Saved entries
****************************************
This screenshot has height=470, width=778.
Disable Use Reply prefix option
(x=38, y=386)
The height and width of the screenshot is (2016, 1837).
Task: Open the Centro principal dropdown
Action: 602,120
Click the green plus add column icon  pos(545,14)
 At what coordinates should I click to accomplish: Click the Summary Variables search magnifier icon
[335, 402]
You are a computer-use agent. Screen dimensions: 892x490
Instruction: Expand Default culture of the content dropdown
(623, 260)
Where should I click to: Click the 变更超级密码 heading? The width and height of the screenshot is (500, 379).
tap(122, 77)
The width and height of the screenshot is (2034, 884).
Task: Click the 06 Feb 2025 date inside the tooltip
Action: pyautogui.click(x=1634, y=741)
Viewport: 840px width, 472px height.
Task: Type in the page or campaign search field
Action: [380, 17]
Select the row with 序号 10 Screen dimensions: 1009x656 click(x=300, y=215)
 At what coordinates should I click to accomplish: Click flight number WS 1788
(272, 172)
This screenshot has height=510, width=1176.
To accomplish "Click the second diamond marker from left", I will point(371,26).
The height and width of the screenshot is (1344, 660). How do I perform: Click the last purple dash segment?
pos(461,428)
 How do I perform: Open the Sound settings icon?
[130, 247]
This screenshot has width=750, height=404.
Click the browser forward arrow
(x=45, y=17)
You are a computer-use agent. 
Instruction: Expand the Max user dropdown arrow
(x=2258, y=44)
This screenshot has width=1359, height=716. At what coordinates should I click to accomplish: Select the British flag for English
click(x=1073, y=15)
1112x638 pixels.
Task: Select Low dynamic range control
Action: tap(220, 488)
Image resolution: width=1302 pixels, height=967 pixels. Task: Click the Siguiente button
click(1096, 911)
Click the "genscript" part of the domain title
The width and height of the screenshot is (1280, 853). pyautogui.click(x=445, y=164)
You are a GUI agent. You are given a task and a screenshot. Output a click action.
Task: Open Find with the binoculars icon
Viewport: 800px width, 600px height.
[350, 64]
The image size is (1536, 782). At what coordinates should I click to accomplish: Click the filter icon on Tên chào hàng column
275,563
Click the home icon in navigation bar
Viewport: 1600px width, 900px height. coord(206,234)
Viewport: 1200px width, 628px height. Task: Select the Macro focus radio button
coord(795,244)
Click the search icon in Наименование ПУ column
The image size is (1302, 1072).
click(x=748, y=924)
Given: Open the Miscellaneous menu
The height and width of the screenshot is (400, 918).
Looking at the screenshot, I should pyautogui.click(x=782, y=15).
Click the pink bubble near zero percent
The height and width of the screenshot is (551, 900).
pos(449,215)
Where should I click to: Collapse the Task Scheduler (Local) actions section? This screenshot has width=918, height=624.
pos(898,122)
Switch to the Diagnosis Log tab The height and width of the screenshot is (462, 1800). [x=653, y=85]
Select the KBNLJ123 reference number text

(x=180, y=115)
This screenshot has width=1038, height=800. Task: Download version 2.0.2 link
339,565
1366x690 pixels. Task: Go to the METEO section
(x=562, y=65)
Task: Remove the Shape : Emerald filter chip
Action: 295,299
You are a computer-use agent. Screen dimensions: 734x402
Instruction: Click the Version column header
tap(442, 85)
****************************************
Go through the entries and repeat each one exactly.

Exercise result:
This screenshot has height=470, width=778.
Disable Use Reply prefix option
(x=38, y=386)
The height and width of the screenshot is (2016, 1837).
Task: Open the Centro principal dropdown
Action: 602,120
Click the green plus add column icon  pos(545,14)
 At what coordinates should I click to accomplish: Click the Summary Variables search magnifier icon
[335, 402]
You are a computer-use agent. Screen dimensions: 892x490
Instruction: Expand Default culture of the content dropdown
(623, 260)
Where should I click to: Click the 变更超级密码 heading? The width and height of the screenshot is (500, 379).
tap(122, 77)
The width and height of the screenshot is (2034, 884).
Task: Click the 06 Feb 2025 date inside the tooltip
Action: pyautogui.click(x=1634, y=741)
Viewport: 840px width, 472px height.
Task: Type in the page or campaign search field
Action: [380, 17]
Select the row with 序号 10 Screen dimensions: 1009x656 click(x=300, y=215)
 At what coordinates should I click to accomplish: Click flight number WS 1788
(272, 172)
This screenshot has height=510, width=1176.
To accomplish "Click the second diamond marker from left", I will point(371,26).
The height and width of the screenshot is (1344, 660). How do I perform: Click the last purple dash segment?
pos(461,428)
 How do I perform: Open the Sound settings icon?
[130, 247]
This screenshot has width=750, height=404.
Click the browser forward arrow
(x=45, y=17)
You are a computer-use agent. 
Instruction: Expand the Max user dropdown arrow
(x=2258, y=44)
This screenshot has width=1359, height=716. At what coordinates should I click to accomplish: Select the British flag for English
click(x=1073, y=15)
1112x638 pixels.
Task: Select Low dynamic range control
Action: tap(220, 488)
Image resolution: width=1302 pixels, height=967 pixels. Task: Click the Siguiente button
click(1096, 911)
Click the "genscript" part of the domain title
The width and height of the screenshot is (1280, 853). pyautogui.click(x=445, y=164)
You are a GUI agent. You are given a task and a screenshot. Output a click action.
Task: Open Find with the binoculars icon
Viewport: 800px width, 600px height.
[350, 64]
The image size is (1536, 782). At what coordinates should I click to accomplish: Click the filter icon on Tên chào hàng column
275,563
Click the home icon in navigation bar
Viewport: 1600px width, 900px height. coord(206,234)
Viewport: 1200px width, 628px height. Task: Select the Macro focus radio button
coord(795,244)
Click the search icon in Наименование ПУ column
The image size is (1302, 1072).
click(x=748, y=924)
Given: Open the Miscellaneous menu
The height and width of the screenshot is (400, 918).
Looking at the screenshot, I should pyautogui.click(x=782, y=15).
Click the pink bubble near zero percent
The height and width of the screenshot is (551, 900).
pos(449,215)
Where should I click to: Collapse the Task Scheduler (Local) actions section? This screenshot has width=918, height=624.
pos(898,122)
Switch to the Diagnosis Log tab The height and width of the screenshot is (462, 1800). [x=653, y=85]
Select the KBNLJ123 reference number text

(x=180, y=115)
This screenshot has width=1038, height=800. Task: Download version 2.0.2 link
339,565
1366x690 pixels. Task: Go to the METEO section
(x=562, y=65)
Task: Remove the Shape : Emerald filter chip
Action: 295,299
You are a computer-use agent. Screen dimensions: 734x402
Instruction: Click the Version column header
tap(442, 85)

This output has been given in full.